Security
Clear limits for an early macOS beta.
AndSpace is designed to make local terminal work safer and more understandable, but it is not a sandbox. These notes explain the current beta security posture and how to verify downloads.
Last updated: May 31, 2026
Unsigned beta install warning
The current AndSpace public beta is unsigned prerelease software. macOS may warn that the app cannot be opened normally after download.
This warning is expected for the current prerelease beta. Allow it from System Settings -> Privacy & Security -> Open Anyway after the first blocked launch attempt.
Download verification
Every AndSpace release on GitHub publishes the SHA-256 checksums for its ZIP and DMG. Always download from the official releases page: https://github.com/SetFodi/Andspace/releases.

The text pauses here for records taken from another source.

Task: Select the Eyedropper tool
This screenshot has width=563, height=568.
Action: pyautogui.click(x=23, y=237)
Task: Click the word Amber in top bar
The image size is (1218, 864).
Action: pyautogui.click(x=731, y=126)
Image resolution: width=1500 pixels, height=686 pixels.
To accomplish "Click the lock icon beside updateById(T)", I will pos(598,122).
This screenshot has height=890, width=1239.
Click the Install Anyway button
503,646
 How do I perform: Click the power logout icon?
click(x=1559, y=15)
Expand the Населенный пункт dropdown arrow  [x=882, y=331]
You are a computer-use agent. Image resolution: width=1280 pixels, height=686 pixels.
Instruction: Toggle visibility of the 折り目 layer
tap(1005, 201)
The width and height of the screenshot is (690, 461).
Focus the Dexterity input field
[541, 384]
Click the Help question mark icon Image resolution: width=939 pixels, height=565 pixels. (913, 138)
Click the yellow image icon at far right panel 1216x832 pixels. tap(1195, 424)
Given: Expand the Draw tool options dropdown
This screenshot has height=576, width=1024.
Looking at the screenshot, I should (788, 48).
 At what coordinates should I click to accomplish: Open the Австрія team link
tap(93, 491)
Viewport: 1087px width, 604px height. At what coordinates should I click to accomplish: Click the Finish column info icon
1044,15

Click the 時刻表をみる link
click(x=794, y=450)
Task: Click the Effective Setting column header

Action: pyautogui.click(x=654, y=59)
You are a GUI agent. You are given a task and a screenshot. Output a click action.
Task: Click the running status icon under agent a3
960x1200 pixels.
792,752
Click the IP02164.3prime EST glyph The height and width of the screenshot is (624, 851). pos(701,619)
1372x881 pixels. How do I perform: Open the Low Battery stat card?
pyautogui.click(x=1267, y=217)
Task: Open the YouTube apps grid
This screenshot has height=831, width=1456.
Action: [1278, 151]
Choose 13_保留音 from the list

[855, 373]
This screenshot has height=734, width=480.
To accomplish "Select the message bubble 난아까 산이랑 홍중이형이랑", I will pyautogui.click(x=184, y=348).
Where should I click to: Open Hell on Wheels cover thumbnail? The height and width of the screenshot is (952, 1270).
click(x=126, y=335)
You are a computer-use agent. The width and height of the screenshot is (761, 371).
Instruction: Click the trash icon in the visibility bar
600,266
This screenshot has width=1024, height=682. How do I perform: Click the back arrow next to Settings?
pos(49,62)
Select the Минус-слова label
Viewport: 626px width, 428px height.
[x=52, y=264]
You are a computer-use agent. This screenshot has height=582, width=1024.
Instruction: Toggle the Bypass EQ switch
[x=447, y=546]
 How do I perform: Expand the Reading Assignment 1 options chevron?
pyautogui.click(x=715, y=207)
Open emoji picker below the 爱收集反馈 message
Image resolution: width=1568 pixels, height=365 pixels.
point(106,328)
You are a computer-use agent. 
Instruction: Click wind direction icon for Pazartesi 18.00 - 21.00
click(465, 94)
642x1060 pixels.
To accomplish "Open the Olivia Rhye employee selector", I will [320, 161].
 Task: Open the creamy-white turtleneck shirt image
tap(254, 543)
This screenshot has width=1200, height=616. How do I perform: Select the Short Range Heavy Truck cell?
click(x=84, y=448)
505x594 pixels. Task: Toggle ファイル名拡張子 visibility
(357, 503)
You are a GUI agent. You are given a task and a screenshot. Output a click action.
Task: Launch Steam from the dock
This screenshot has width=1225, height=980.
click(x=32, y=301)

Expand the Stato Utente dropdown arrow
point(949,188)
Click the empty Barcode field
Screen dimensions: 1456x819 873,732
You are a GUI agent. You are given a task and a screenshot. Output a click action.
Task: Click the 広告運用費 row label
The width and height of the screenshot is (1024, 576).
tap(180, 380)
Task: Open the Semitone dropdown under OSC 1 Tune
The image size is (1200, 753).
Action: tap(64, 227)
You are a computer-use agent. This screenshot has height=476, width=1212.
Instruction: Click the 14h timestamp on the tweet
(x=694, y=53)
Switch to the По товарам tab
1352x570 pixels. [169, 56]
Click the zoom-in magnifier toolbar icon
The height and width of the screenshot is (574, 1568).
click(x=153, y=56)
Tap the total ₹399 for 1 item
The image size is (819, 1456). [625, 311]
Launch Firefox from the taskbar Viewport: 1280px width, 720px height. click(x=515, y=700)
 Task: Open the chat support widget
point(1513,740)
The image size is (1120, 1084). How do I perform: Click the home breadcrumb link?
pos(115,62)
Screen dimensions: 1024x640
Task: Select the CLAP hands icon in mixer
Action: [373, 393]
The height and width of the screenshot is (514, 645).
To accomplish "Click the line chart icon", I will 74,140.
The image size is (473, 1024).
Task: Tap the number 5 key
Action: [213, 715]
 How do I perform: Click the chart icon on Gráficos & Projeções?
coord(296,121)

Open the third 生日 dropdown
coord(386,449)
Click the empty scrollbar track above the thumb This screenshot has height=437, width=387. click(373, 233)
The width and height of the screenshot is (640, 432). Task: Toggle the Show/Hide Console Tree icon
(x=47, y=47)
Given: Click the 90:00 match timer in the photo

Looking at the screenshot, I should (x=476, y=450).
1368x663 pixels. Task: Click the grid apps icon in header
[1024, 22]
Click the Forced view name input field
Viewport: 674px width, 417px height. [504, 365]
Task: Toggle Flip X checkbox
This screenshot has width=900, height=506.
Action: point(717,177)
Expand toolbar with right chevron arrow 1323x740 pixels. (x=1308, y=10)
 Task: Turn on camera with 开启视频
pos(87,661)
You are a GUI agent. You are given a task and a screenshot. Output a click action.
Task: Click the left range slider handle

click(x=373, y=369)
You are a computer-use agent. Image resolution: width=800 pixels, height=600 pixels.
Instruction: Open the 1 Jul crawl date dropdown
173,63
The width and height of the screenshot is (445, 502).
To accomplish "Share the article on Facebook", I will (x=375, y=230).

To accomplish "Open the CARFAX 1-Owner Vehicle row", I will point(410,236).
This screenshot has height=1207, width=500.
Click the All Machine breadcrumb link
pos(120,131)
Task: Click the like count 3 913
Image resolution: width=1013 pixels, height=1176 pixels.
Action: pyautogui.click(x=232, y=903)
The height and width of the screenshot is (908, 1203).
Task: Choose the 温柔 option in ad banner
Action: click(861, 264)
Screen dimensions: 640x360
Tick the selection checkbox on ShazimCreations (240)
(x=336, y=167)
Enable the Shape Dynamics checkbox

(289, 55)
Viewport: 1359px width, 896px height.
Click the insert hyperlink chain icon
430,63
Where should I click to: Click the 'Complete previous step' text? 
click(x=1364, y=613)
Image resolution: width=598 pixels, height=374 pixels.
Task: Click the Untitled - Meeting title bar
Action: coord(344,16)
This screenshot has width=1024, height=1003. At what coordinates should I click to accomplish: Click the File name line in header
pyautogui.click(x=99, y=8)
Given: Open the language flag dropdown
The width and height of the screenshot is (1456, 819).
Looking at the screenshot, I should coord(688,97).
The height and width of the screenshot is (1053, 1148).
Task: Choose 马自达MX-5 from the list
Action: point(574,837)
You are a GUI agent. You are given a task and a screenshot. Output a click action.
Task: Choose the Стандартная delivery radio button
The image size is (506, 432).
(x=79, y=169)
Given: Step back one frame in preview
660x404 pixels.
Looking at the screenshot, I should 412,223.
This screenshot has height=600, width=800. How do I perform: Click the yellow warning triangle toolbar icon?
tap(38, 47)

After downloading, verify your file with shasum -a 256 <downloaded-file>, then compare the result against the checksums listed on that release's page.
Command Guard
Command Guard can warn about protected or dangerous commands and can read project guidance from ANDSPACE.md.
Command Guard does not make arbitrary shell commands safe, does not sandbox processes, does not understand every program's side effects, and does not replace user judgment.
Git behavior
AndSpace Git features are read-only in this version. The UI can load status and show visual diff previews.
There are no Git write actions in the UI: no staging, commit, push, pull, checkout, reset, stash, merge, or rebase buttons.
Shell execution
AndSpace does not run hidden shell commands beyond user-triggered app behavior such as starting terminal shells, running selected package scripts, opening external editors, loading read-only Git status/diffs, and launching local AI CLIs when requested.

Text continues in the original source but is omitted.